‘Does it shock the conscience?” Chris Wallace, the Fox News Sunday anchor, pressed former CIA director Michael Hayden about waterboarding. General Hayden gave the only responsible answer that honesty would allow: “It depends on the circumstances.”
Wallace’s question came after the Obama administration’s shockingly irresponsible decision to release government memoranda that spell out, in exquisite detail, the enhanced interrogation methods that were approved for top-tier al-Qaeda detainees in 2002–2003. Certainly President Obama is entitled to his rose-tinted opinion that more is to be gained by shelving the tactics than by further exploiting them. As chief executive, moreover, it is his prerogative to supplant a policy of proven effectiveness with one based on vague, counter-historical hopes of depressing terrorist recruitment. He could easily have altered the policy course, however, without giving a tactics seminar to our enemies.
All this folly finds its way back to that simple question: “Does [insert interrogation tactic of choice] shock the conscience?” As Wallace put it to Hayden, and as Obama frames it in policy debates, the question is utterly devoid of context. The “shock the conscience” standard is derived from a 1952 Supreme Court case, Rochin v. California. That, evidently, is enough to qualify it as the high-minded yardstick of permissible government behavior — no need to get into icky complications like circumstances or (dare I say) obligations.
We have “waterboarding,” or simulated drowning. Grisly stuff. Tough guys wrestle the subject onto a slab. Another tough guy does the dirty work, rendering the subject unable to breath, creating the fear of imminent death. How could that not be shocking to even a jaded conscience? Next case.
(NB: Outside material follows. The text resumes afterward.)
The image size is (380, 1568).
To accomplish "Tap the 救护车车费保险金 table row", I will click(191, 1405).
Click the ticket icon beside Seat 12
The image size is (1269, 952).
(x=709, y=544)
Except what if the next case involves coercing a subject onto a slab for the purpose of administering injections that will kill him? Or what if we shoot a hellfire missile at a house where a subject is meeting with three other subjects and their guests? Or what if we drop a bomb on a densely populated area, knowing full well that many subjects will be killed and others permanently maimed? Doesn’t all that shock the conscience too? Does it not matter that the subject is a convicted rapist-murderer? The emir of a terrorist organization plotting mass murder? A member of an organization with which we are at war?
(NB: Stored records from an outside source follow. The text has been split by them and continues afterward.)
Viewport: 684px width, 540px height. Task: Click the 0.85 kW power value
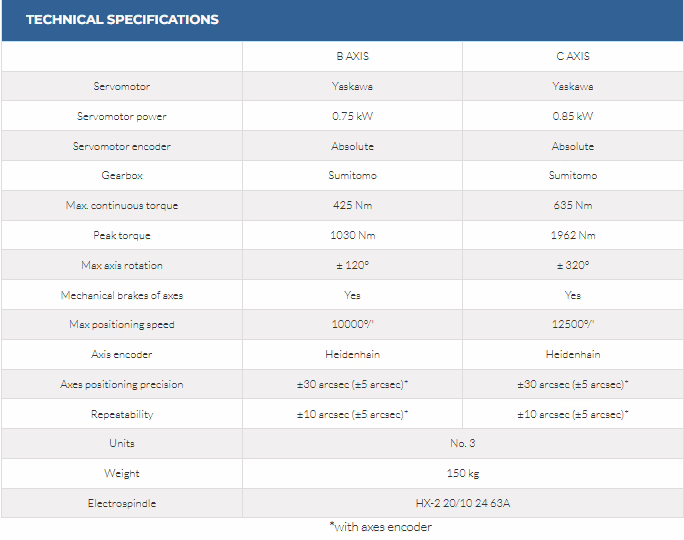tap(573, 116)
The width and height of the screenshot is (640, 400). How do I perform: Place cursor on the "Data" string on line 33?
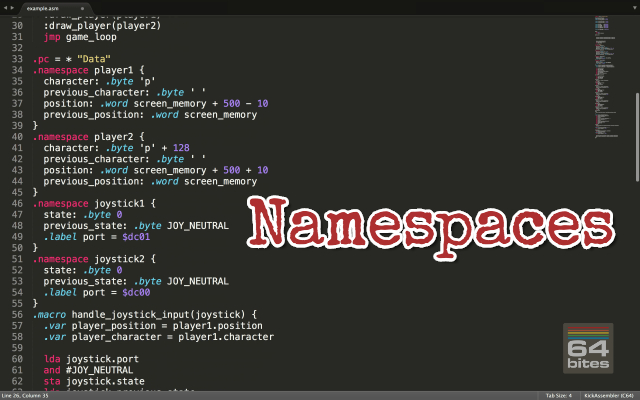click(x=94, y=59)
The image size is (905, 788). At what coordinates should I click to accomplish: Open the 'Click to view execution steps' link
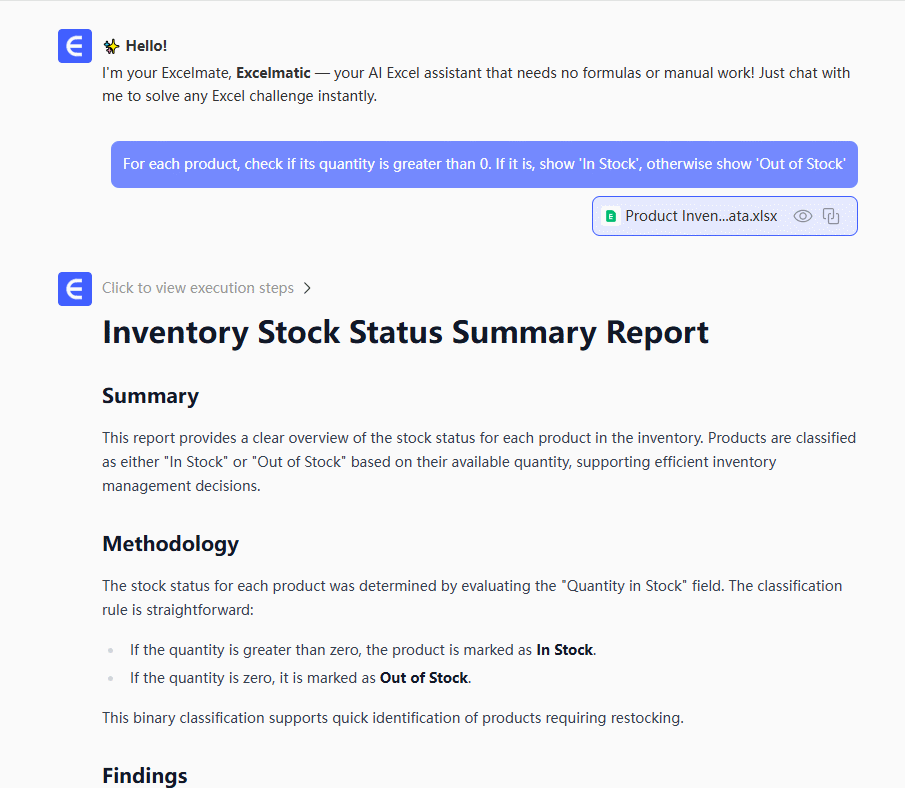tap(198, 288)
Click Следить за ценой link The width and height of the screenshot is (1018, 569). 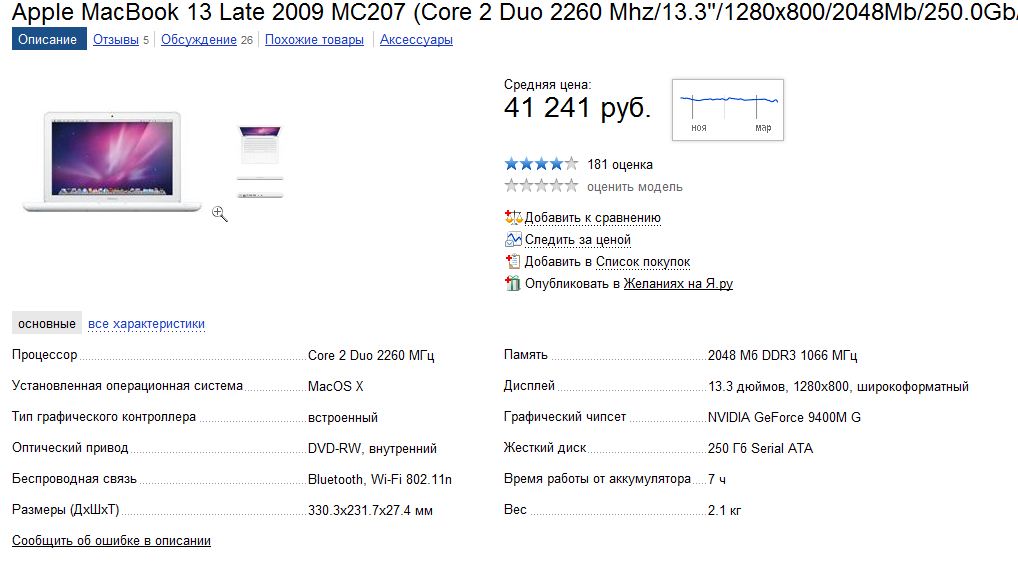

Law provides guidance for the human condition in all its endless variety. As such, it always accounts for context. It is a favorite talking point of leftists and libertarian extremists that heightened security measures “suspend” the Constitution even though a crisis is when the Constitution is most needed. Never has anything so vapid been repeated with such indignation. The Constitution is never suspended. It anticipates war and peace, insurrection and domestic tranquility, and prescribes adjustments for different conditions. Free speech is guaranteed but treason is proscribed. Privacy is guaranteed but searches are authorized. Liberty is guaranteed but imprisonment is permitted. Life is guaranteed but the death penalty is permitted.
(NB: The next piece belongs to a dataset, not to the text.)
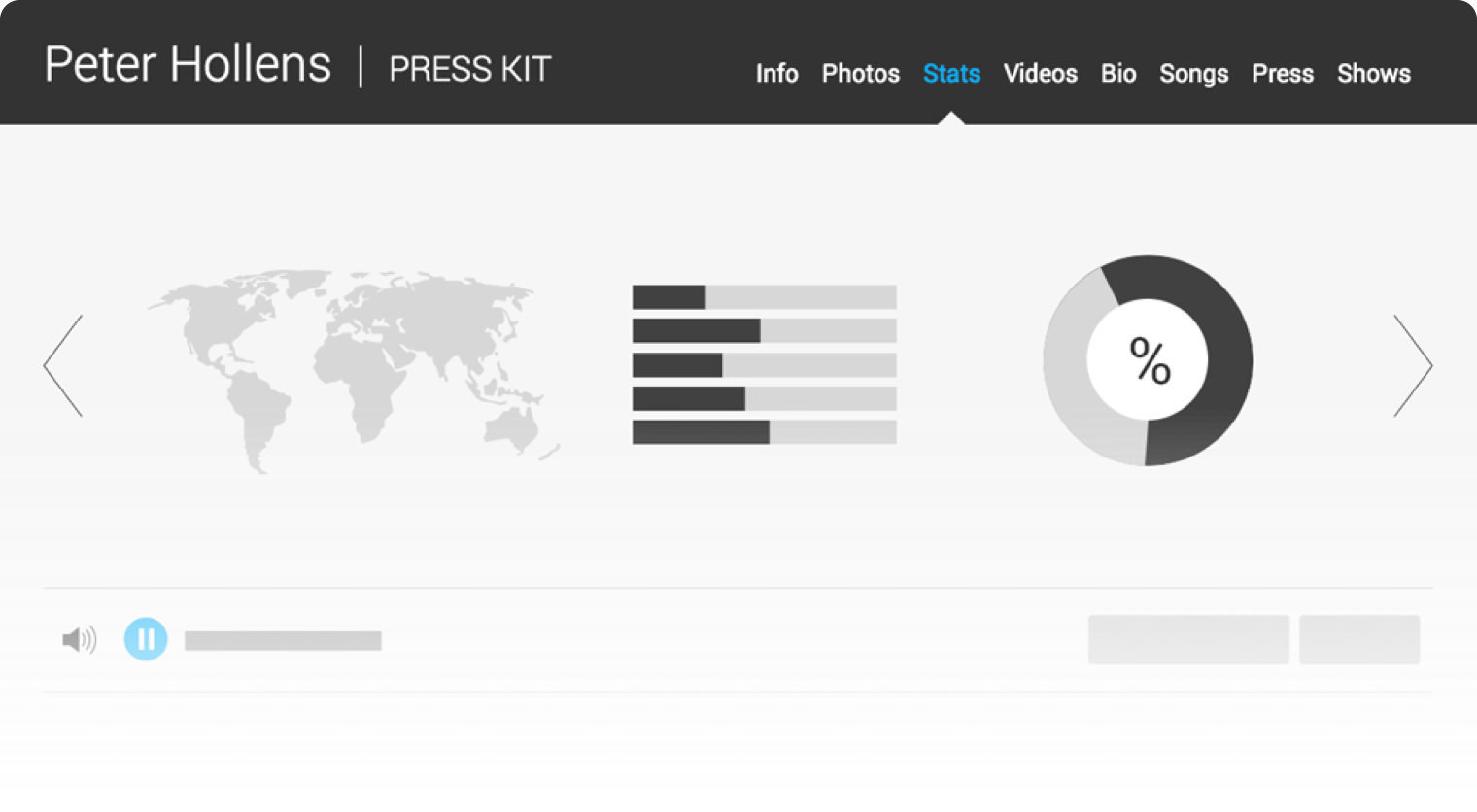Viewport: 1477px width, 812px height.
Task: Open the Bio section
Action: coord(1118,73)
“The great ordinances of the Constitution,” Justice Oliver Wendell Holmes Jr. instructed, “do not establish and divide fields of black and white.” Everything is contingent. In peacetime, the rule of law is what the statutes prescribe and the courts ensure. But the Framers also knew it would not always be peacetime. That is why, Holmes elsewhere wrote, “when it comes to a decision by the head of the State upon a matter involving its life, the ordinary rights of individuals must yield to what he deems the necessities of the moment. Public danger warrants the substitution of executive process for judicial process.” Executive process doesn’t suspend the Constitution any more than Congress would be suspending the Constitution if it suspended habeas corpus. Rather, executive, legislative, and judicial processes are all parts of the Constitution, their roles waxing and waning based on “the necessities of the moment.”